§ **Problem requirements**
Please write out all the data that follows exactly, without the pictures.

====== Records shown

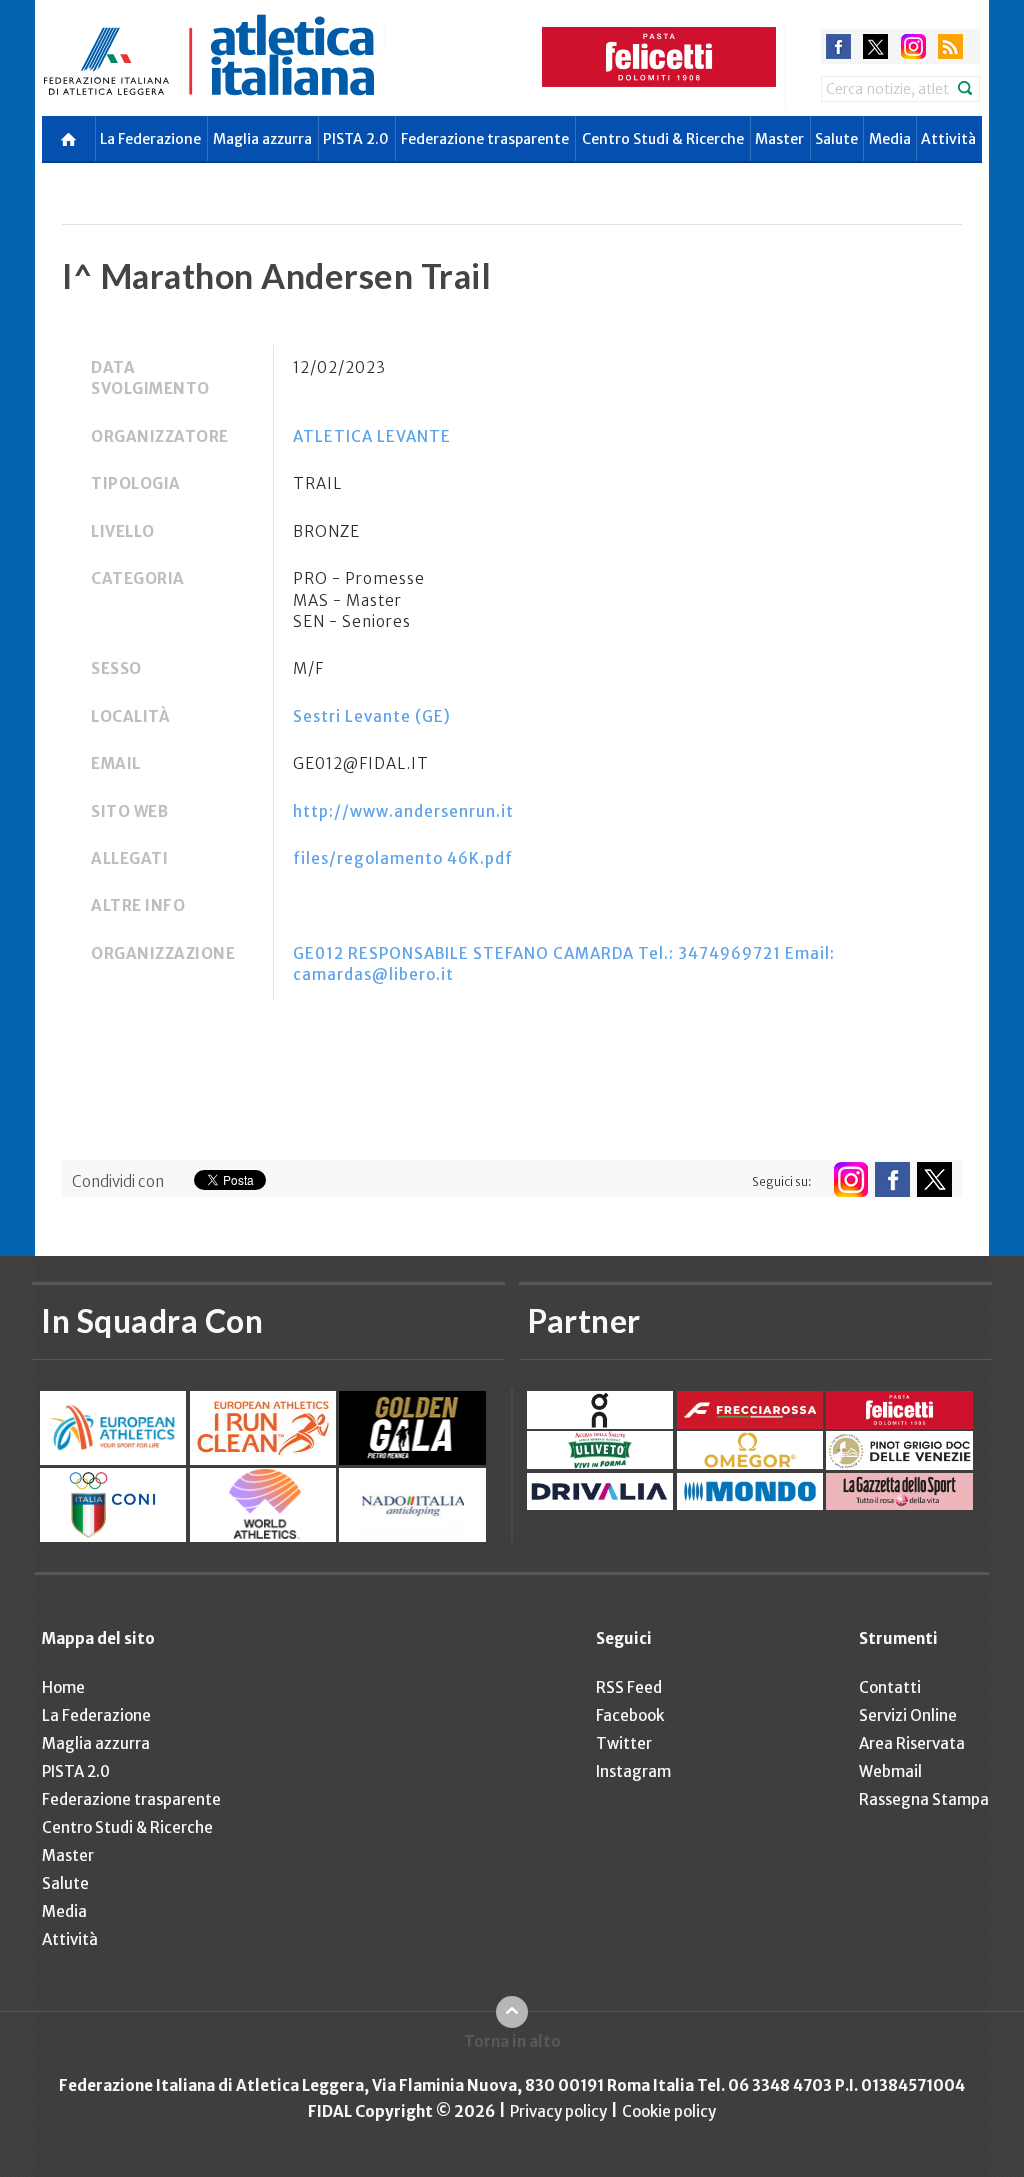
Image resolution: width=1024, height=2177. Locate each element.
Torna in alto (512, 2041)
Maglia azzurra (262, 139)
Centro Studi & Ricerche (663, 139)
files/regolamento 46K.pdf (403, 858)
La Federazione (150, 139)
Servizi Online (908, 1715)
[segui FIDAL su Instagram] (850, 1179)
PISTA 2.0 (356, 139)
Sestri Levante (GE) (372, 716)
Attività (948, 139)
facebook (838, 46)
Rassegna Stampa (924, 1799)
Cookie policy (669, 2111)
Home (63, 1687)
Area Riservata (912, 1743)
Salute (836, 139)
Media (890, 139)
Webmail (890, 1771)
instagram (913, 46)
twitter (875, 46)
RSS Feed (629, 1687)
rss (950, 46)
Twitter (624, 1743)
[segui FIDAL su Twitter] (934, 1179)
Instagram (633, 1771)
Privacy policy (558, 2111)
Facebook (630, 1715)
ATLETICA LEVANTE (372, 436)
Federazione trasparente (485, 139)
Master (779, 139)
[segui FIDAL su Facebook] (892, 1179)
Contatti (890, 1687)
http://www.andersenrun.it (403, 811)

============

§ **Result for this task**
Image resolution: width=1024, height=2177. Locate each element.
Torna in alto (512, 2041)
Maglia azzurra (262, 139)
Centro Studi & Ricerche (663, 139)
files/regolamento 46K.pdf (403, 858)
La Federazione (150, 139)
Servizi Online (908, 1715)
[segui FIDAL su Instagram] (850, 1179)
PISTA 2.0 (356, 139)
Sestri Levante (GE) (372, 716)
Attività (948, 139)
facebook (838, 46)
Rassegna Stampa (924, 1799)
Cookie policy (669, 2111)
Home (63, 1687)
Area Riservata (912, 1743)
Salute (836, 139)
Media (890, 139)
Webmail (890, 1771)
instagram (913, 46)
twitter (875, 46)
RSS Feed (629, 1687)
rss (950, 46)
Twitter (624, 1743)
[segui FIDAL su Twitter] (934, 1179)
Instagram (633, 1771)
Privacy policy (558, 2111)
Facebook (630, 1715)
ATLETICA LEVANTE (372, 436)
Federazione trasparente (485, 139)
Master (779, 139)
[segui FIDAL su Facebook] (892, 1179)
Contatti (890, 1687)
http://www.andersenrun.it (403, 811)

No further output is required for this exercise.